Current law will not allow anyone to offer (or receive) a financial inducement for organs, but to date, we haven’t yet come up with a program to get Americans to sign up in sufficient numbers. We give generously from our wallets while alive, but evidently, we won’t give that which we cannot use and no longer need when dead. Odd, isn’t it?
What to do? How do we get more folks to sign up? Here’s two suggestions.
Many countries in Europe run an opt-out program for organ donations. After you’re dead, doctors will harvest your organs unless you have specifically stated that you do not wish to give. We’re skeptical whether this could work in America given the obvious inducements for lawsuits.
Here’s our favorite alternative. Create two lists. List A is made up of those who have agreed to give their organs upon death. They’ve made their intentions clear, unambiguous and have done so well prior to any evident need of their own.
List B is everyone else.
Here’s how it would work. When someone dies, regardless of the list they are on, doctors will look to offer their organs for transplant to someone in need on List A first. Only after the U.S. Organ Procurement and Transplantation Network and the other organizations who work in concert cannot find someone suitable and in need on List A, then the organs would be offered to someone in need on List B. In short, everyone on List A is in front of everyone on List B.

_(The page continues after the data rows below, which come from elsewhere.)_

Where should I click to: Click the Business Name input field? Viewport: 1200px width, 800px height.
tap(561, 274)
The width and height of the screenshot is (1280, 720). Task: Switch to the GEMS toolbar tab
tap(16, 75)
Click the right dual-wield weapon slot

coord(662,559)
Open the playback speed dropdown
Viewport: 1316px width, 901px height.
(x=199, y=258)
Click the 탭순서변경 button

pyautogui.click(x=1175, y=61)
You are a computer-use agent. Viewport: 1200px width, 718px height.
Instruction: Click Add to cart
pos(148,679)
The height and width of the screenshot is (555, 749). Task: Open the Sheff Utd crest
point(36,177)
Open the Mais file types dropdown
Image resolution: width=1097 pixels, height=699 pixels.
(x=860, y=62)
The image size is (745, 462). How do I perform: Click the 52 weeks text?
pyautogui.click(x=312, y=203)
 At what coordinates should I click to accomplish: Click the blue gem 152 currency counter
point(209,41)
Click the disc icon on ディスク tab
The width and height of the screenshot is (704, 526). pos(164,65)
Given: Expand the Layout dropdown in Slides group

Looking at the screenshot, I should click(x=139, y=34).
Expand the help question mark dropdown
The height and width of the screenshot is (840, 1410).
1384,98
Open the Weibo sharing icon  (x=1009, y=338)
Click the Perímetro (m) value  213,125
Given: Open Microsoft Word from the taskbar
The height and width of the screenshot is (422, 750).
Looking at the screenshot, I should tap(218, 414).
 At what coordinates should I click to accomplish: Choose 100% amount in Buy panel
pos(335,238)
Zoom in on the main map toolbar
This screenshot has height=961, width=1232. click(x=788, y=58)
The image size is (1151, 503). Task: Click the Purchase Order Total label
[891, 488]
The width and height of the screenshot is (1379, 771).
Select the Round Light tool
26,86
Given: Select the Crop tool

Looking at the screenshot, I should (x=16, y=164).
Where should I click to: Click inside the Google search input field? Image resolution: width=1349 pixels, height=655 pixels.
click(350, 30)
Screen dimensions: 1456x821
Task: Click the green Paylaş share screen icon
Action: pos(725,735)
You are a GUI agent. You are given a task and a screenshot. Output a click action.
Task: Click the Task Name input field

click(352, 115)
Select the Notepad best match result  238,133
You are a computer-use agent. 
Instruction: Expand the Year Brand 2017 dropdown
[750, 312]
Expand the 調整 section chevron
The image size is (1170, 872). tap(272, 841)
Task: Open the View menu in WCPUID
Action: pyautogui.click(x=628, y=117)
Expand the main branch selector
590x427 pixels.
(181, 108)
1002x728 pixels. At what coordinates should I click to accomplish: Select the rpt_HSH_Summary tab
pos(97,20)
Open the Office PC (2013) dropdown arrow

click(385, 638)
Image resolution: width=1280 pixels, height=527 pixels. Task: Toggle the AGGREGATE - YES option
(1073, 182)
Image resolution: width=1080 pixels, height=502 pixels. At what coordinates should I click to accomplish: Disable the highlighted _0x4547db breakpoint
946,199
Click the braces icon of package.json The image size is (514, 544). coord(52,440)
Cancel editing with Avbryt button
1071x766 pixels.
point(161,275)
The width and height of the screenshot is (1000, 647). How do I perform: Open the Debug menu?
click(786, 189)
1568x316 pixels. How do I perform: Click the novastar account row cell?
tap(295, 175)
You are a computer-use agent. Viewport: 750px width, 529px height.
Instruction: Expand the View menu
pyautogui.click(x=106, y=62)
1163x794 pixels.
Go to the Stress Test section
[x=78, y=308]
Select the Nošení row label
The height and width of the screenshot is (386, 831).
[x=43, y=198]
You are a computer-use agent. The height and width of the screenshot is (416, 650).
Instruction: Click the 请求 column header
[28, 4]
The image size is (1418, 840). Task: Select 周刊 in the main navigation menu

Now imagine what most people would do when this is announced. They’d sign up. They would soon figure out that as more people sign up, the numbers on List A get bigger and the line in front of them, if their need arose and if they are on list B, gets longer. List B people become less likely to get an organ if they need it, so they sign up to get on to List A. Thus the number of organ donors grows, which is, after all, the whole point of the exercise.
We know that some people would feel this would be unfair to those on List B. They’d be discriminated against, we’ll hear. What if someone in need hasn’t heard of the program and didn’t sign up? We suspect that the list of qualifications and exceptions inserted by legislators would be long, but the idea is still sound.
We know what list we would want to be on. In fact, we sort of are today. It’s called LifeSharers, and you can find further details at LifeSharers.org. LifeSharers members have promised their organs to fellow members first. Only after determining if any members need an organ would they become available to others. The difference between what we proposed and LifeSharers is that all available organs would be offered first to those who elect to give (List A).
And how would this save money in our health care system? For example, it costs Medicare $72,000 per person per year to keep someone on kidney dialysis while they await an organ transplant. Creating incentives such as this for more people to give the gift of life is a costless inducement that should be implemented as soon as possible.